By: Jeniece Jamison
The Tom O'Brien era of N.C. State football was plagued by a lackluster offense, mediocre recruiting and good -- but not great -- finishes. While each of these served as the pitfalls of O'Brien's six-year tenure at State, Athletics Director Debbie Yow seems to, at least on paper, have found the remedy to those issues in DeKalb, Ill.
Six days after O'Brien was removed from the head-coaching seat, a new chapter began for the program with the hiring of Dave Doeren, former head football coach of Northern Illinois, to the same position.

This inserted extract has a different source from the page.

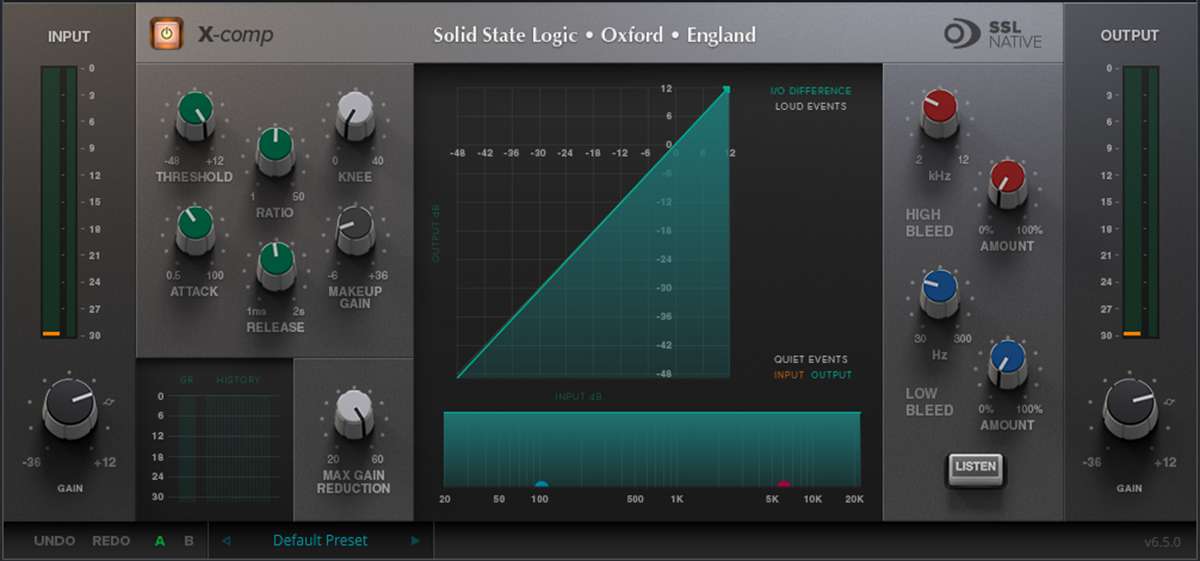Toggle the orange power bypass button
The height and width of the screenshot is (561, 1200).
166,34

Any change in major college football is all associated with one statistic as the bottom line-- wins and losses. Despite O'Brien leading the Pack to a 7-5 record this season, three consecutive bowl games and five straight wins against rival North Carolina, it wasn't good enough. Where O'Brien was below par, Doeren excelled.

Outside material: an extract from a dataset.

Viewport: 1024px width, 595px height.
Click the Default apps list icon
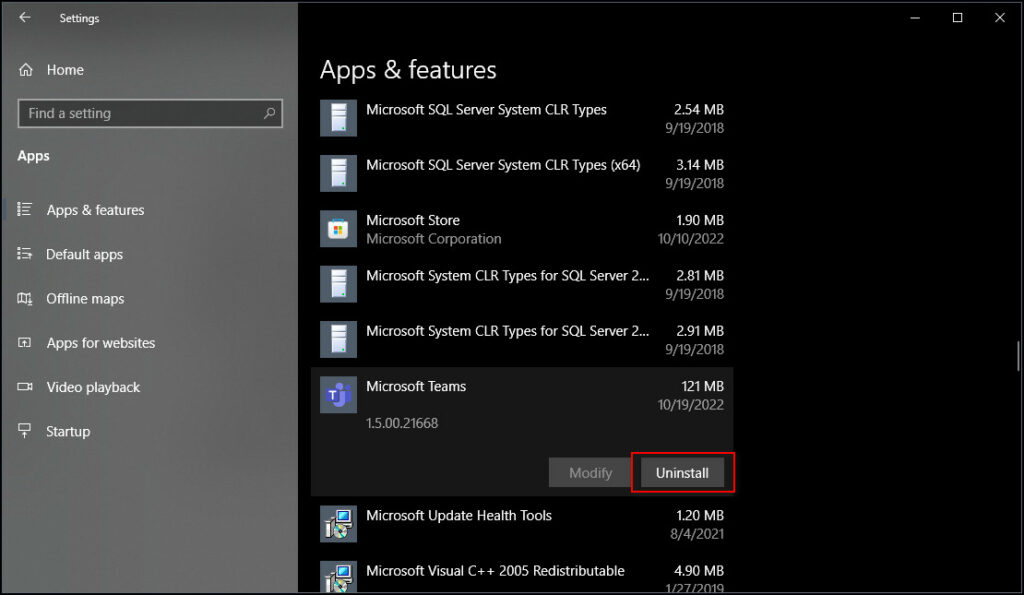tap(25, 253)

Doeren's Huskies went 23-4 overall while he was at the helm and 17-1 against Mid-Atlantic Conference opponents. This season, they reached a No. 16 national ranking, a school-record 12-win season and captured the MAC championship over Kent State. The Huskies are the only Football Bowl Subdivision team to win 21 of its last 22 games.
"If we want to be the champions in this office, which I know we do, if we want to be consistent top-25 program, then we're going to have to be tireless workers and understand that's our charge," Doeren said. "And we will be."

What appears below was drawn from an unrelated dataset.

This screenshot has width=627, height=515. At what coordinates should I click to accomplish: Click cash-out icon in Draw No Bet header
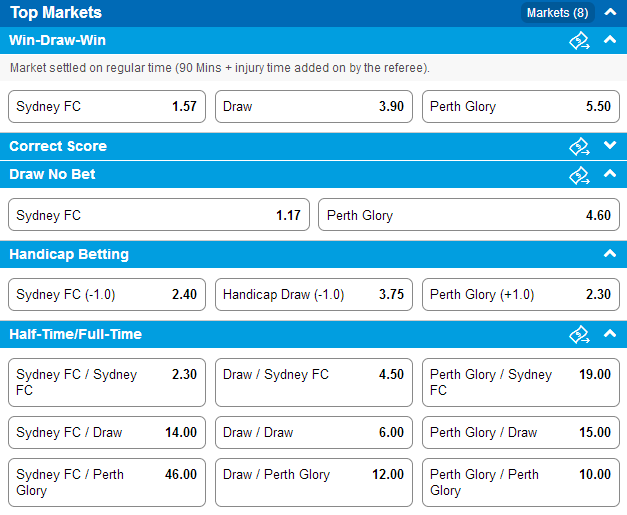point(579,175)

Like the hectic 24 hours between winning its season finale against Boston College and O'Brien's departure for the Wolfpack, Doeren has also had to make a life-changing adjustment in a short period of time.
His former school earned a bid to the Orange Bowl and will play Florida State. Doeren will not coach NIU in the bowl game, but he said leaving the team at this time was a difficult decision.
Doeren brings experience as a recruiting coordinator at Wisconsin to a program that has struggled to bring top-rated classes into Raleigh. The 2011 class was the worst under O'Brien, ranked last in the conference according to Rivals.com. Doeren said he would honor each of the current 2013 commits under O'Brien if they choose to stay committed to State.
"To see all of these great freshmen in the state of North Carolina starting off their careers at other schools is upsetting," Doeren said.
While O'Brien's office was plagued by dropped passes and a disjointed rushing attack all season, Doeren again provides a flip of the coin in the offensive category as well. NIU ranked 15th in total offense and scored 40.8 points per game this season. State averaged 28.4 points per outing. But in an era full of high-powered offenses this isn't good enough, ranking State 72nd overall.
As the Doeren era begins, for the price tag of $1.8 million per year in a five-year contract, Yow is expecting him to push the program to national prominence, refusing to accept the status quo.